** START **
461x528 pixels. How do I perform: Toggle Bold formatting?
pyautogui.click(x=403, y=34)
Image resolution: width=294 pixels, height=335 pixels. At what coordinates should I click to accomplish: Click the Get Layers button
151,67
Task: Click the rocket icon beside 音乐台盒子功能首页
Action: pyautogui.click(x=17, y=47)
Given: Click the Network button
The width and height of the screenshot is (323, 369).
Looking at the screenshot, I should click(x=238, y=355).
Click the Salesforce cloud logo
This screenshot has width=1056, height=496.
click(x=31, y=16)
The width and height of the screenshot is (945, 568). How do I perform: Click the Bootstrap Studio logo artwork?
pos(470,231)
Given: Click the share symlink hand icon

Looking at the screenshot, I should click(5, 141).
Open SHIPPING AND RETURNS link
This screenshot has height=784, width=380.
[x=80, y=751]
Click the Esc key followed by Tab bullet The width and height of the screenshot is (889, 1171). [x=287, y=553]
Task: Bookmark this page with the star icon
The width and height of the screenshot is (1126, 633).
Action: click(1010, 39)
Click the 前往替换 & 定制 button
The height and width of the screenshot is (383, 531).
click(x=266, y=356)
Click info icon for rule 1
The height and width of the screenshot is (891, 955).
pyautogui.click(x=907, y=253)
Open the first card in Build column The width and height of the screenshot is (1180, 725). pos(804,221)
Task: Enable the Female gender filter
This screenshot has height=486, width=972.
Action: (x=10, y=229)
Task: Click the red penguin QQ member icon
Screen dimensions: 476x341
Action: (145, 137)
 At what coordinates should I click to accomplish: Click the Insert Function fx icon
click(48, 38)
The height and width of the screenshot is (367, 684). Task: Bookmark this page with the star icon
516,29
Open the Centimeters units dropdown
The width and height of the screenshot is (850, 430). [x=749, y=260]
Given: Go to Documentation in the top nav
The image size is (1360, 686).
** END **
Reproduce the data above line for line, without changing anything.

461x528 pixels. How do I perform: Toggle Bold formatting?
pyautogui.click(x=403, y=34)
Image resolution: width=294 pixels, height=335 pixels. At what coordinates should I click to accomplish: Click the Get Layers button
151,67
Task: Click the rocket icon beside 音乐台盒子功能首页
Action: pyautogui.click(x=17, y=47)
Given: Click the Network button
The width and height of the screenshot is (323, 369).
Looking at the screenshot, I should click(x=238, y=355).
Click the Salesforce cloud logo
This screenshot has width=1056, height=496.
click(x=31, y=16)
The width and height of the screenshot is (945, 568). How do I perform: Click the Bootstrap Studio logo artwork?
pos(470,231)
Given: Click the share symlink hand icon

Looking at the screenshot, I should click(5, 141).
Open SHIPPING AND RETURNS link
This screenshot has height=784, width=380.
[x=80, y=751]
Click the Esc key followed by Tab bullet The width and height of the screenshot is (889, 1171). [x=287, y=553]
Task: Bookmark this page with the star icon
The width and height of the screenshot is (1126, 633).
Action: click(1010, 39)
Click the 前往替换 & 定制 button
The height and width of the screenshot is (383, 531).
click(x=266, y=356)
Click info icon for rule 1
The height and width of the screenshot is (891, 955).
pyautogui.click(x=907, y=253)
Open the first card in Build column The width and height of the screenshot is (1180, 725). pos(804,221)
Task: Enable the Female gender filter
This screenshot has height=486, width=972.
Action: (x=10, y=229)
Task: Click the red penguin QQ member icon
Screen dimensions: 476x341
Action: (145, 137)
 At what coordinates should I click to accomplish: Click the Insert Function fx icon
click(48, 38)
The height and width of the screenshot is (367, 684). Task: Bookmark this page with the star icon
516,29
Open the Centimeters units dropdown
The width and height of the screenshot is (850, 430). [x=749, y=260]
Given: Go to Documentation in the top nav
The image size is (1360, 686).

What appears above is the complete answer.